Columnists have bled their pens dry comparing the current US-Iran impasse to the days preceding WW1 when a small spark, that of the Archduke's assassination, set off the fire.

Such sparks can work only when both sides are just itching to have a go at each other. In this case, it would certainly seem so. The Bush government, which seemed more hawkish in Rumsfeld's days, now seems more mawkish in Gates' days in all matters related to Iran. Ahmedinejad himself is rattling sabres like a modern day Zorro. He plans to boast about their nuclear capabilities later this week. And he is doing everything to provoke the US, emboldened after the Iraq mess about his country's chances.

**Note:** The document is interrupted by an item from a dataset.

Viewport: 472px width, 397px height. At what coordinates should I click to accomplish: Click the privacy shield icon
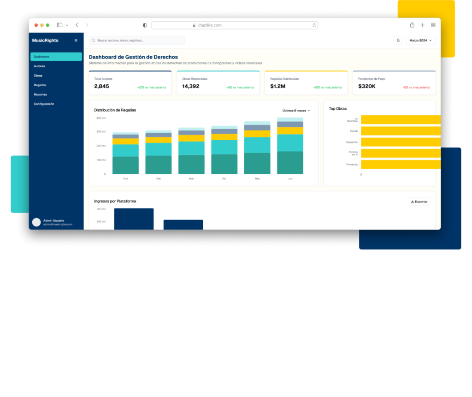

And now this has happened.

For all we know, this could be an Iranian ploy to fabricate an excuse for doing something retaliatory.

Ahmedinejad seems to have read his hand very shrewdly. There are risks, but the game is in his favour. He knows that the Iraq war has become very unpopular. He knows that the Democratic aspirants for '08 all want to get out of Iraq. And he knows that after the Congress results, it is unlikely that Republicans will win in '08. In fact if he keeps Iraq burning for the next couple of years and more soldiers die, the war will become even more unpopular, and Bush's ratings will plummet even further. He is betting on political considerations ensuring that America will not actually attack, at least not with full force.

But he needs to be careful he does not overplay this hand and not crank it up too high. Another 9/11 could change the political compulsions in the US overnight.